Factor conditions: The resources of the nation are the factor conditions. Education, mineral resources, capital goods all account for here. What we already possess and what needs to be developed.
STEEPLE: Semco is primarily involved in production of heavy industrial equipment and development of intelligent systems however, it also holds stakes in an investment company and energy sector.A STEEPLE analysis is used to understand the environment that Semco operates in.
Social factors: Semco has shown high concern for social factors. It pays its staff good salaries and keeps them motivated. Semco’s policy is to maintain a work/life balance evidenced by initiatives such as “Retire a little bit” allowing employees to do what they want.
Technlogical factors: Technoloical advancement is the need of time and organizations need to identify and discover new technologies to improve efficiency and effectiveness.
Economic: Semco operates in the fastest growing South American economy. It is among the emerging economies that have shown revival signs. Growth is expected to be 5% in 2010 as per the Central Bank. GDP composition by sector is:
Services: 68.5% (2009 est.)
Environmental: Brazil is the 7th largest oil consumer in the world and 10th largest when it comes to electricity. This is largely because major part of economy is related to industry. This poses a threat to environment.

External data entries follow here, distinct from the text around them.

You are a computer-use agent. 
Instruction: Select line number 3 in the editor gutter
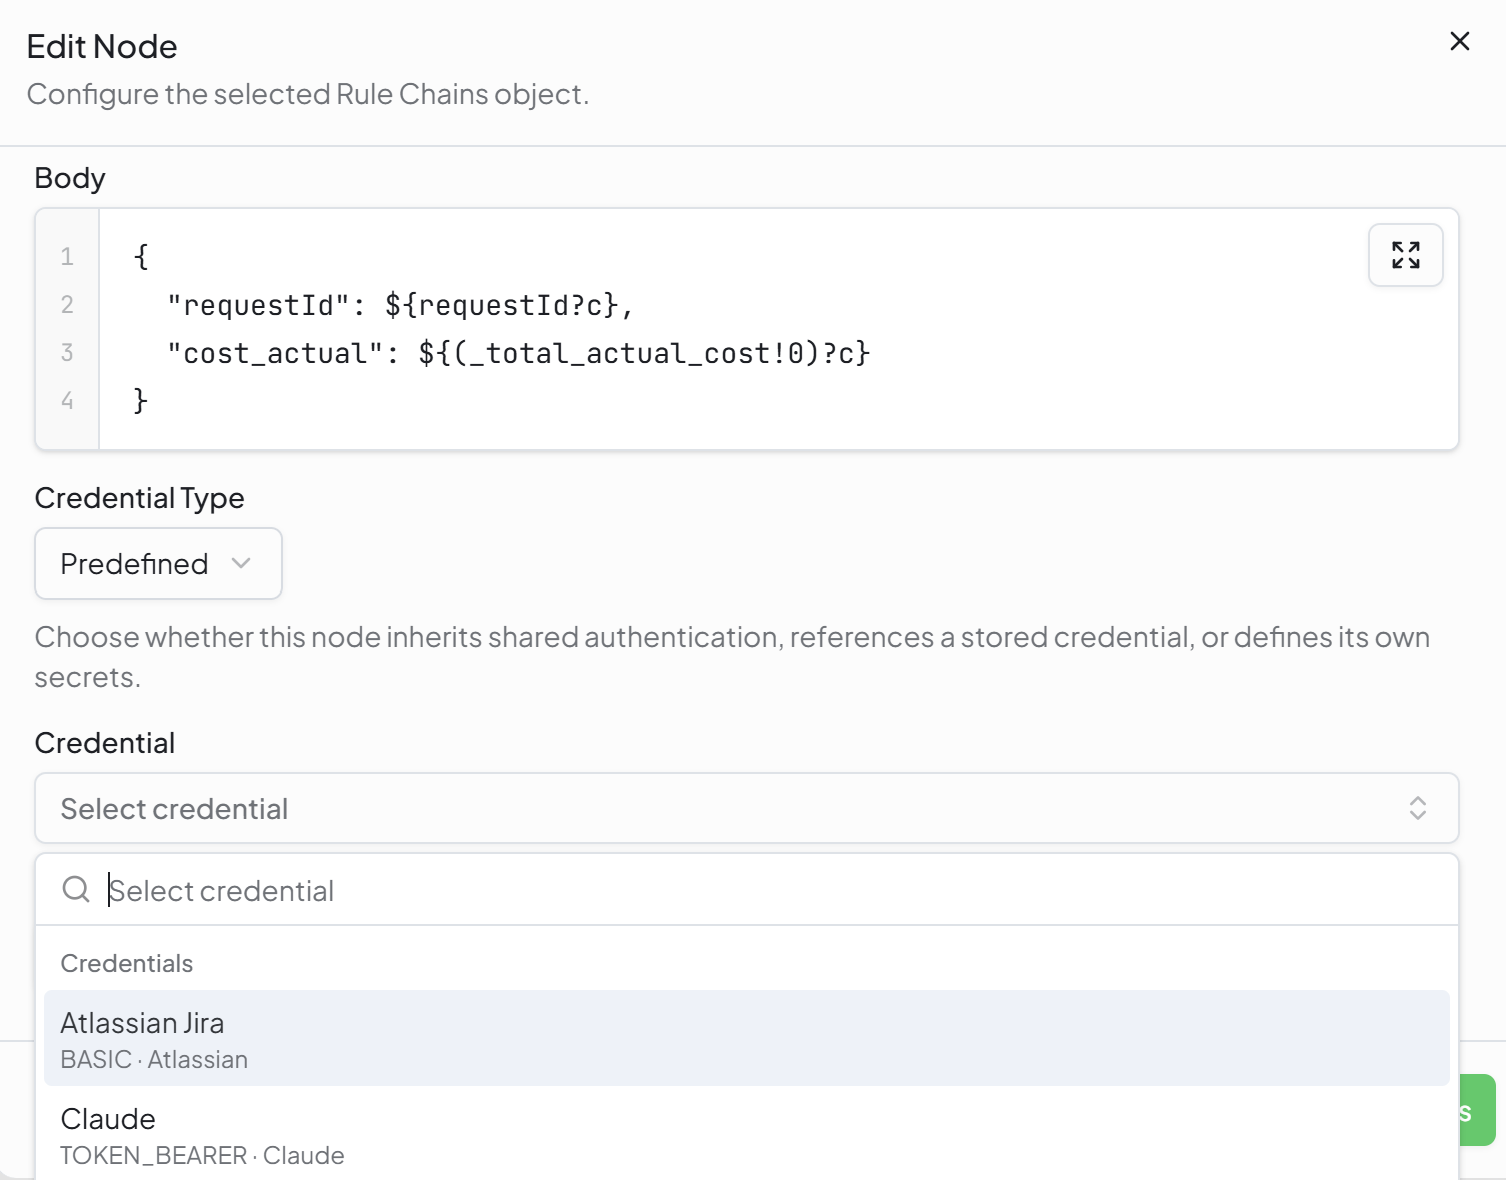(67, 353)
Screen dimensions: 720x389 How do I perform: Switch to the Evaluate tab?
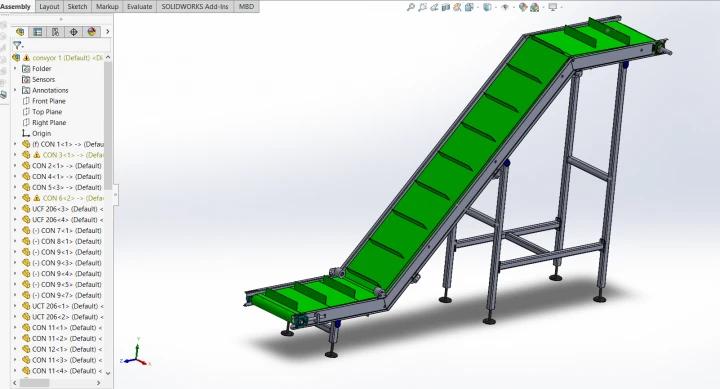point(140,6)
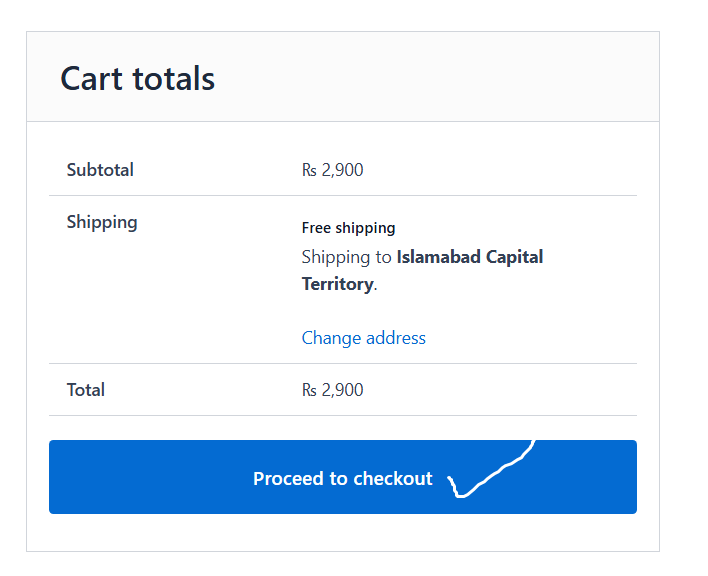The width and height of the screenshot is (708, 576).
Task: Click the white hand-drawn checkmark on the button
Action: [492, 470]
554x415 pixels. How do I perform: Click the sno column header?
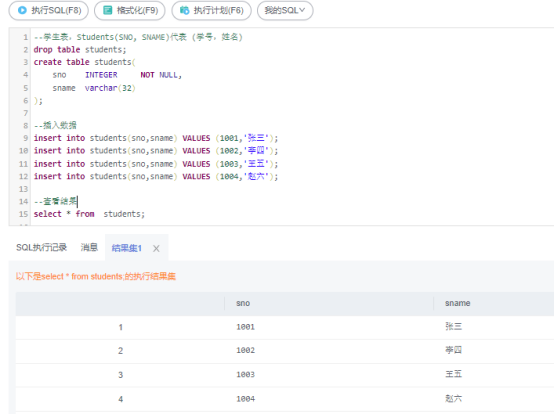pos(243,303)
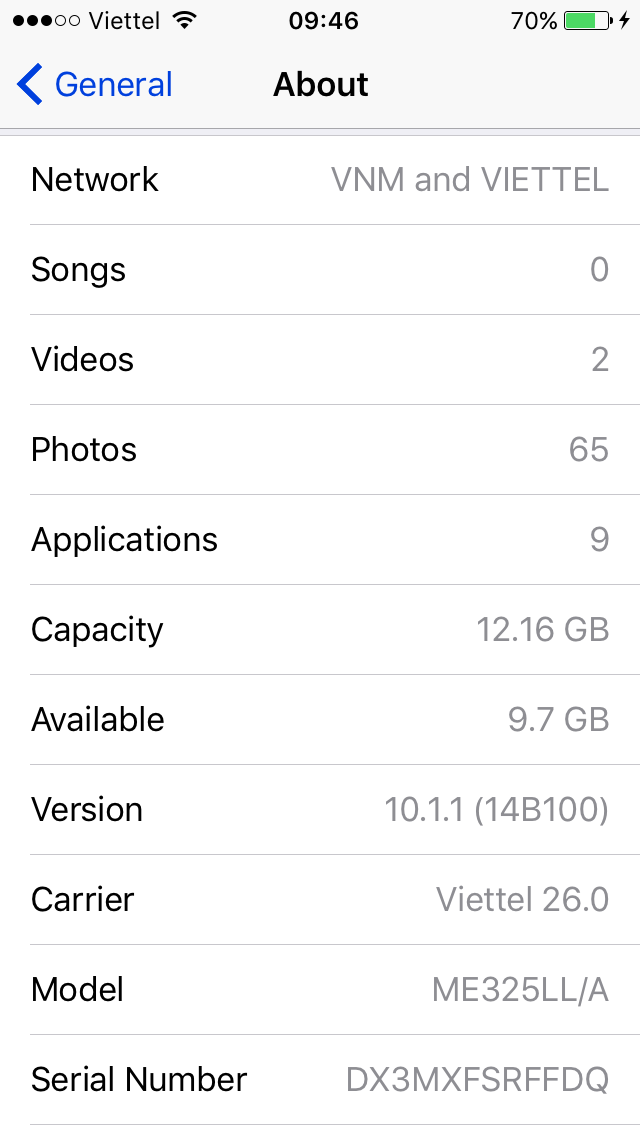640x1136 pixels.
Task: Tap the 70% battery percentage text
Action: click(533, 20)
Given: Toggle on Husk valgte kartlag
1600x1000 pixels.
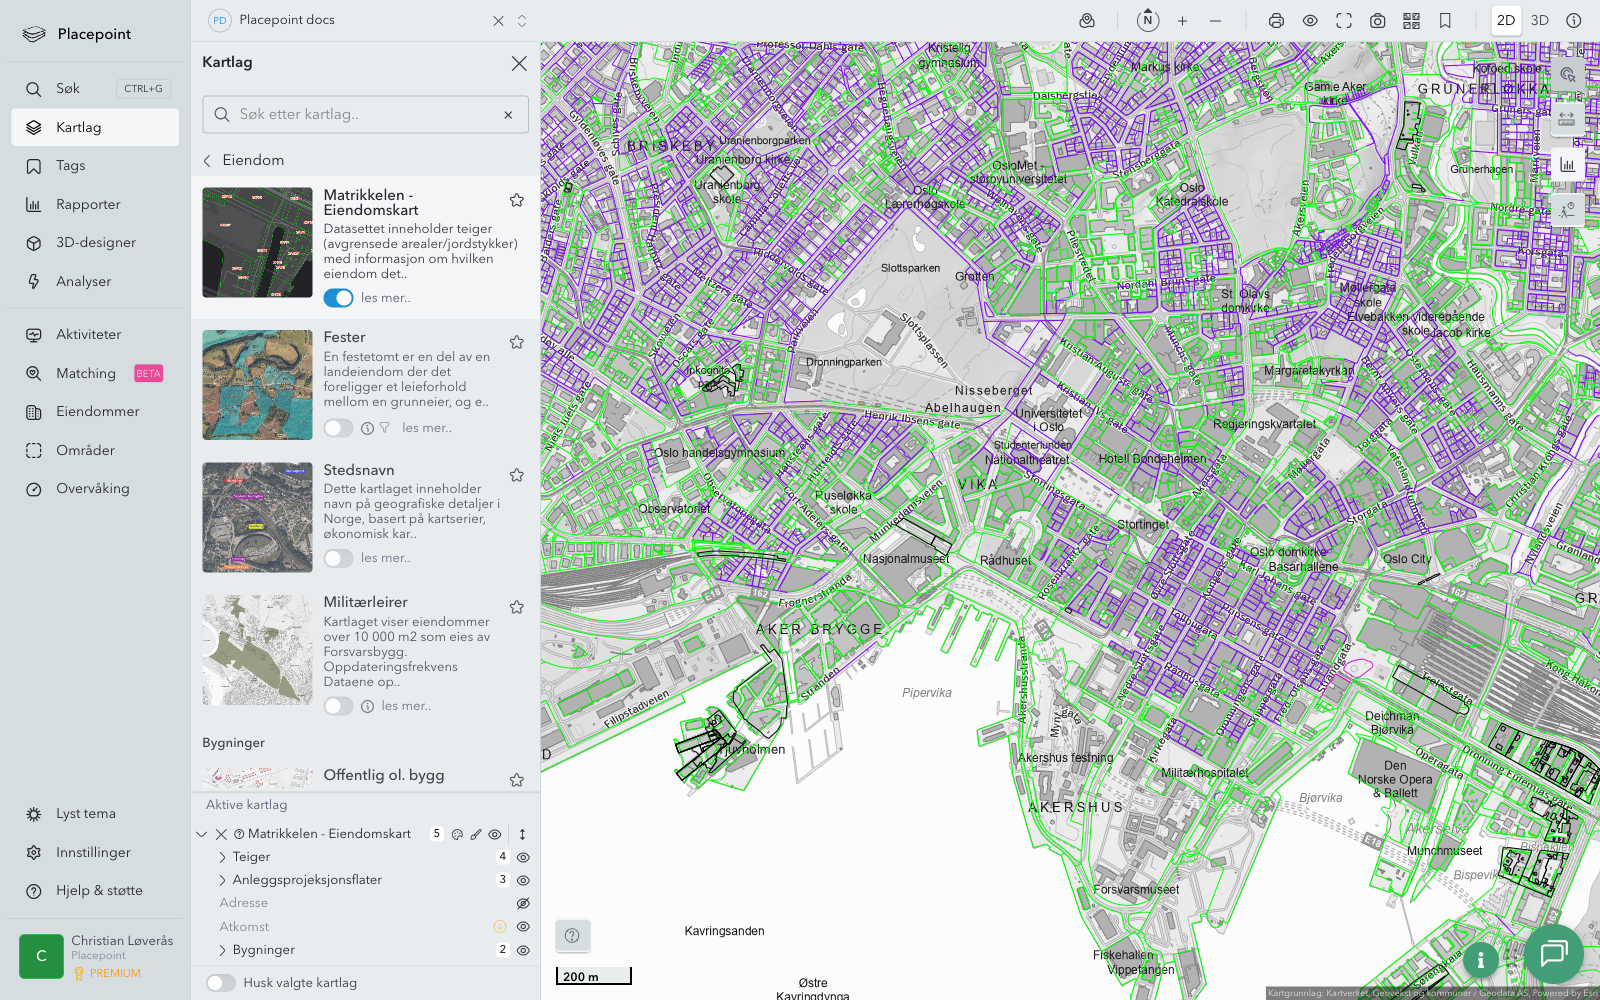Looking at the screenshot, I should point(221,983).
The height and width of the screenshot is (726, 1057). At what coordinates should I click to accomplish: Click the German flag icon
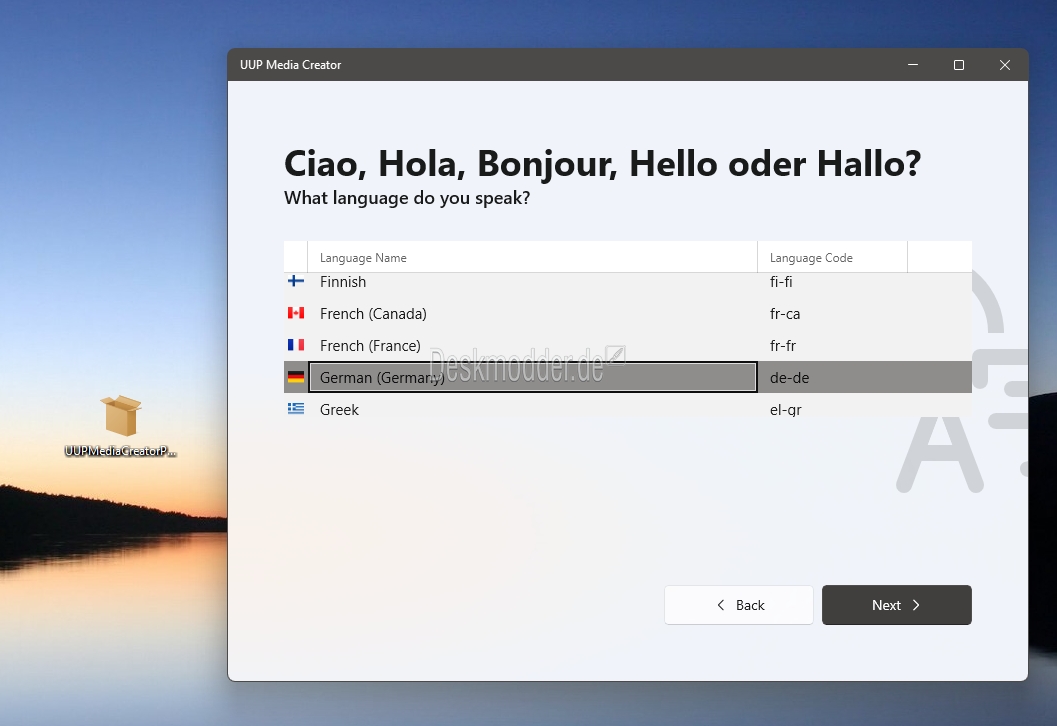[x=295, y=378]
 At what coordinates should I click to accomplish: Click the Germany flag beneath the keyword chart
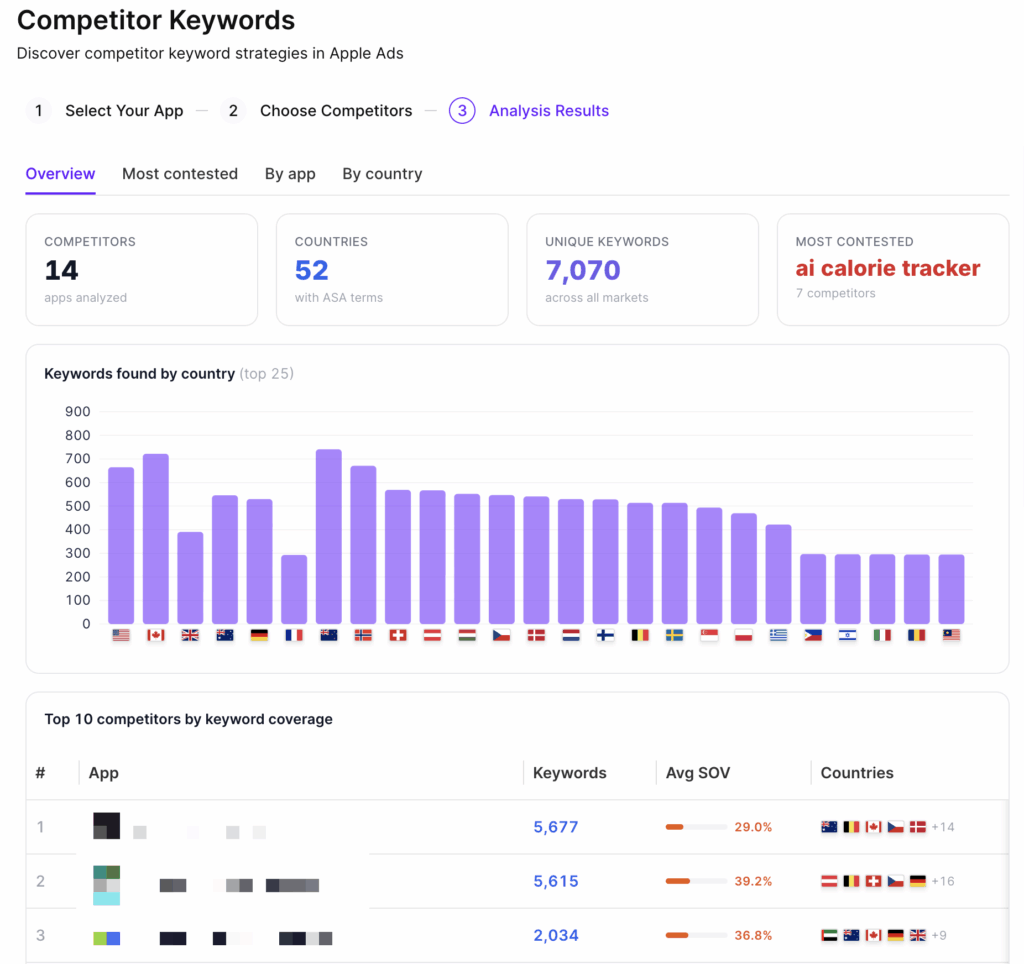coord(259,634)
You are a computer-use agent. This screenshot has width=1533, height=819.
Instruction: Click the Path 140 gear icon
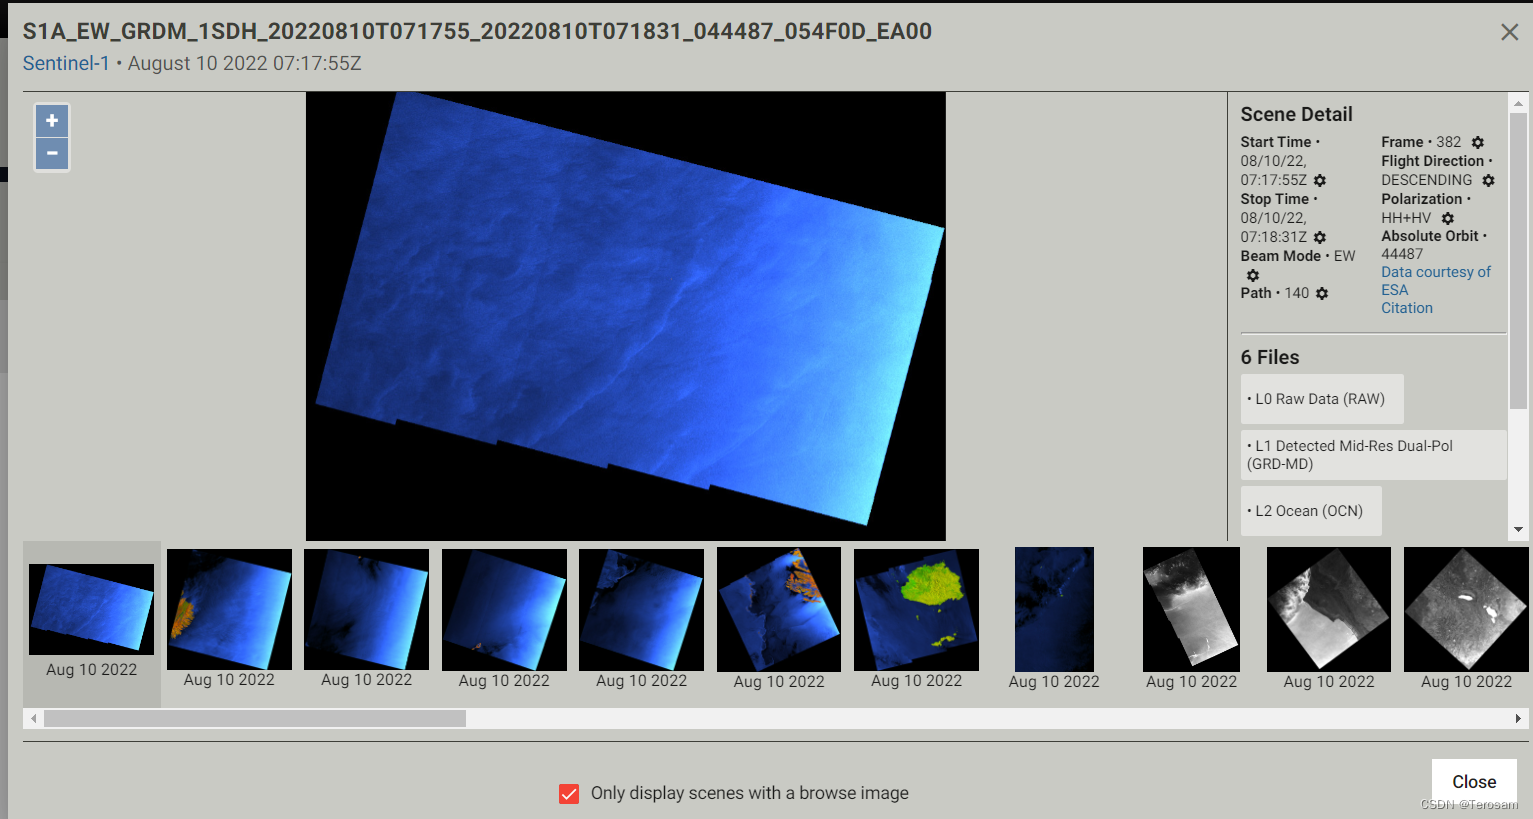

Political: Semco operates in a political environment where, in the past, the government has often changed monetary, fiscal, taxation and other policies to influence the course of Brazil’s economy. Such actions are beyond control and Semco cannot predict what measures or policies the Brazilian government may take to influence the economy.
Legal: The legal structure in Brazil is one that welcomes foreign investment. There are no requirements for government approvals or minimum investments.
Ethical: Ethics is a major issue of concern in Brazil. It ranked among the 15 most corrupt countries in the world. There have been cases of corruption in the public sector.
STEEPLE provides an insight into the macro environment Semco operates in. It is also important to understand the phase that Semco is going through as an individual organization.
The organization has taken a strategy of diversification by entering new markets and developing new products. This has been done by revolutionizing the current practices, regular reinvention and constant renewal. Semco operates in a complex environment although the environment provides plenty of opportunities that might match its strengths. Semco needs to adopt a strategy of global companionship and to partner with international, well-reputed organizations to achieve economies, compete effectively and lead the market. It has to build strong bonding between the sister concerns and develop strong networks within the group and with parties external to the group. It needs a leadership that promotes mergers, acquisitions and alliances in order to continue its long run of success.
3.2: Plan development of leadership according to future needs:
Semco needs to develop leadership that has the ability to foresee the future requirements and have a strong sense of responsibility. Semco needs to make use of the corporate parent theory to productively apply the concept of diversification through mergers and acquisitions. Strong communication skills are an essential attribute that must be developed to avoid ambiguities. The leader must be able to network well with inter-related parties and command respect so that others may give to heed his ideas. The leader should have the strength to accept his mistakes and the humility to give credit where it is due. Semco’s culture is the core competency that it has developed over the years. Its competitors have been unsuccessful at adopting the culture, either because of lack of resources or lack of conviction.